Das Nordlicht war für uns eigentlich DER Reisegrund für eine Winterreise auf die Lofoten. Da die Lofoten nördlich des Polarkreises liegen, sollte hier die Chance nochmal höher sein als in Island. Wir waren also gespannt und voller Hoffnung.

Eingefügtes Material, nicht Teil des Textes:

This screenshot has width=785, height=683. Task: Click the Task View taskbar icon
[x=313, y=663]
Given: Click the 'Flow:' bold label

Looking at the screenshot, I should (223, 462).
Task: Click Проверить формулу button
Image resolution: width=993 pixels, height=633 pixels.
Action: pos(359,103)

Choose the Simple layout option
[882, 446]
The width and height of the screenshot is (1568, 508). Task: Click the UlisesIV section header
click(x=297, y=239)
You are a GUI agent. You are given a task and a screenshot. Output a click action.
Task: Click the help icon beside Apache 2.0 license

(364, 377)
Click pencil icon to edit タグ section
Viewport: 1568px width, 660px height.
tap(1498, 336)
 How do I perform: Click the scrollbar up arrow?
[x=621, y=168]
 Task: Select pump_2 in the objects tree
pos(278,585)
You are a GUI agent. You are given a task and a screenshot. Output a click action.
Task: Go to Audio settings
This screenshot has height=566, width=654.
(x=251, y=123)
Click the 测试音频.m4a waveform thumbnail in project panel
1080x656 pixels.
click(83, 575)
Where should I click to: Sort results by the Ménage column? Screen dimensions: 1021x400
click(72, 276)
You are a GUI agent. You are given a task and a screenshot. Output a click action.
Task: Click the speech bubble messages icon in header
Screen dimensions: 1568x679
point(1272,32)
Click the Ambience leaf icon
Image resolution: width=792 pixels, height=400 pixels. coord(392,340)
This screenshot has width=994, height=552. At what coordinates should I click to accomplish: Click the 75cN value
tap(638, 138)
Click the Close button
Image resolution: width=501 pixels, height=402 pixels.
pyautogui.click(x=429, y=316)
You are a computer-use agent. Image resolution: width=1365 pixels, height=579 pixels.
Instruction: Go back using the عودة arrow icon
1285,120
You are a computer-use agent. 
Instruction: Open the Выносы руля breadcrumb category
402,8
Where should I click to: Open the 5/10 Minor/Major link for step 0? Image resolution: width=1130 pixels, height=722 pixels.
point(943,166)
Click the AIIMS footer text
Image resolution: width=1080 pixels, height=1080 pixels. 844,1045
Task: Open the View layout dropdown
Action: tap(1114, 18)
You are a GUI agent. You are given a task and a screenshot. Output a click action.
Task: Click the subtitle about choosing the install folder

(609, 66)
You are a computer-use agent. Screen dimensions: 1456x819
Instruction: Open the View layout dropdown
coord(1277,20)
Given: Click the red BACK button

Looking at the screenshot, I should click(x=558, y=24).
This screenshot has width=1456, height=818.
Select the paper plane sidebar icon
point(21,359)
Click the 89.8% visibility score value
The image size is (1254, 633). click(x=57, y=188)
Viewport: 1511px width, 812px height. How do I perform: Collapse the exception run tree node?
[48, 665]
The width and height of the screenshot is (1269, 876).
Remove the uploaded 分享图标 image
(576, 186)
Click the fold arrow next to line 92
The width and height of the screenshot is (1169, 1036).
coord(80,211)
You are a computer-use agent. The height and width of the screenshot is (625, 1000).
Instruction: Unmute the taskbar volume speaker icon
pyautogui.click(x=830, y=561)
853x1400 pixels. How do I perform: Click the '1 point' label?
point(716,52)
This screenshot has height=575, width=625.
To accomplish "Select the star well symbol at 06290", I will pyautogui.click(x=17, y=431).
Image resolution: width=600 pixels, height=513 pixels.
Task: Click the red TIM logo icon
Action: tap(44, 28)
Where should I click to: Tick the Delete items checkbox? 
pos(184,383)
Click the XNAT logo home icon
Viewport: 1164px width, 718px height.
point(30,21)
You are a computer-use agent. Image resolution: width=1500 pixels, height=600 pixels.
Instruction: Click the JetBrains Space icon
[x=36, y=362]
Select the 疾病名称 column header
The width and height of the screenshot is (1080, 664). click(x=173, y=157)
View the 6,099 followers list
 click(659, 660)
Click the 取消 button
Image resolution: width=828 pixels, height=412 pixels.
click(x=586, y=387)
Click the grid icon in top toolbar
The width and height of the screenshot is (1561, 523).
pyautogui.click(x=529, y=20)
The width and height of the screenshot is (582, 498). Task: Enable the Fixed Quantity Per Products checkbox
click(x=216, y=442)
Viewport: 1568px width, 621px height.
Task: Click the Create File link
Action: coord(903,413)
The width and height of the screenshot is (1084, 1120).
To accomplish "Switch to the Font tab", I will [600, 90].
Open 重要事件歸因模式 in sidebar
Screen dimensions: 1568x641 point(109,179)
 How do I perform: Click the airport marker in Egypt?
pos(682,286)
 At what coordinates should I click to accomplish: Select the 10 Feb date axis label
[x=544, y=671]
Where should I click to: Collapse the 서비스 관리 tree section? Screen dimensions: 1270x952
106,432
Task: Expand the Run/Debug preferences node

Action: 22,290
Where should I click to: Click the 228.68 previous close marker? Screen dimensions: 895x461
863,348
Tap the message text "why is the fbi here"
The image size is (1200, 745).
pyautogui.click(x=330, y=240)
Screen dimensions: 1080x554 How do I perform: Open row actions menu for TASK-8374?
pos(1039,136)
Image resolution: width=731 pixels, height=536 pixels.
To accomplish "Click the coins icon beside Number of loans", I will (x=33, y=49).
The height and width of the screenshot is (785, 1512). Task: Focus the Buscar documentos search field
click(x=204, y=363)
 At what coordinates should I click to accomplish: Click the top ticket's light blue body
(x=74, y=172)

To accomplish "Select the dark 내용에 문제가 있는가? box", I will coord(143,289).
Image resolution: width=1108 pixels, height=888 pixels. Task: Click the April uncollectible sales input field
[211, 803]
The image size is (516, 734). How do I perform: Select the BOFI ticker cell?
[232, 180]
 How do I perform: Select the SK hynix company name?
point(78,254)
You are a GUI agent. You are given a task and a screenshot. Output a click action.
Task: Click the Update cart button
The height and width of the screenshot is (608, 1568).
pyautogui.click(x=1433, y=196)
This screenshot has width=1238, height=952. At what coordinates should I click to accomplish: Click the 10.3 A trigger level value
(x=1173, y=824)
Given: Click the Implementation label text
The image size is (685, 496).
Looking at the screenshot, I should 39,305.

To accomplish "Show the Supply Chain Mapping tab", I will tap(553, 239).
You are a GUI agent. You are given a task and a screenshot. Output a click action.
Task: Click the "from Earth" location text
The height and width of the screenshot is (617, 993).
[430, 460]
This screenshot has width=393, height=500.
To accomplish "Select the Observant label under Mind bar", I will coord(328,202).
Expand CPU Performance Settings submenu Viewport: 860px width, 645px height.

So wie wir das Wetter ständig checkten, prüften wir auch den KP-Wert, also die Vorhersage für die Intensität des Nordlichtes. Denn nur wenn ein guter KP-Wert und ein (teilweise) wolkenfreier Himmel zusammenkommen, hat man auch eine Chance, das Licht zu sehen und zu fotografieren. Und auch wenn wir mit dem Wetter eher Pech hatten, war es zum Glück so, dass immer genau an den trockeneren Tagen auch der KP-Wert hoch war und so kamen wir in den tollen Genuss, mehrfach Polarlichter zu bestaunen. Teilweise bedeutete das aber auch, mitten in der Nacht nochmal aufzustehen, und durch tiefverschneite Straßen zu fahren…


Fotografie

Die Lofoten sind ein Paradies für (Hobby)Fotografen. Die Motive reihen sich nur so aneinander, und das zu den unterschiedlichsten Tageszeiten. Stabile Stative waren unerlässlich, auch wenn es ab und zu fast zu windig dafür war. Wir waren mit Systemkameras von Olympus unterwegs. Insbesondere für die Polarlichtfotografie kamen dann besonders lichtstarke Objekte zum Einsatz. Neben der Technik war teilweise guter Regenschutz für Kamera und Objektiv notwendig und für die “Fotografen” dicke, abklappbare Handschuhe, gefütterte Gummistiefel und kleine Heizkissen für Füße und Hände.

6 Kommentare

  1. Liebe Ulli, lieber Eric, eure kleine Bildervorausschau ist der Hammer! Diese tollen winterlichen Eindrücke in ihren kühlen Farben sind wirklich ganz bezaubernd! So eine Winterreise würde mir ganz sicher auch sehr gut gefallen, vor allem, wenn man dann auch noch mit Polarlichtern belohnt wird. Ganz großes Kino! Ich freue mich jetzt schon auf euren Bericht und mehr Bilder.

    • Liebe Elli,
      Vielen Dank für dein tolles Feedback 😊. Das motiviert doch, auch bald mit dem ausführlichen Bericht anzufangen. Euch hätte es da oben sicher auch gefallen. Aber das Wandern hätte euch sicher auch etwas gefehlt (so wie uns) – da muss man unbedingt auch nochmal zu einer anderen Jahreszeit hin 😉…

      Liebe Grüße. Ulli

  2. Hi Ulli+Eric,
    wie wunderschön, eure Bilder.
    Ich freue mich, dies alles anzuschauen 🙂
    Viele Grüße, Michael

  3. Hallo Ulli und Eric,

    Schön dass euch die Lofoten auch so faszinieren.Wir leiben die Lofoten auch.
    Wir waren bereits 6 mal zu Fischen auf dem Lofoten.zweimal davon sogar im Winter, ein ganz besonderes Erlebnis!
    Die Lofoten faszinieren mich noch mehr als die USA.Nicht mal Alaska konnte da mit halten.
    Übrigens profitierte ich gerade von deinen Erfahrungen, welche du im WOMO Forum niederschreibst.
    Dort gibt es so viel von dir zu lernen, zu den Lofoten könnte ich ja vielleicht Tips geben.

    Gruß Bernd
    (Kornado)

    • Hallo Bernd,
      freut uns, dass du auf unserer Seite stöberst. Die Lofoten empfanden wir auch als etwas ganz Besonderes. Die Naturhighlights sind einfach nochmal viel dichter als in Alaska. Wobei ich mir diverse Ziele in Nordamerika im Winter auch total schön vorstelle. Das war bestimmt nicht unsere letzte Lofotenreise. Vielleicht kommen wir ja nochmal mit ein paar Fragen auf dich zu 😉 . Warst du da oben auch schon mit Wohnmobil?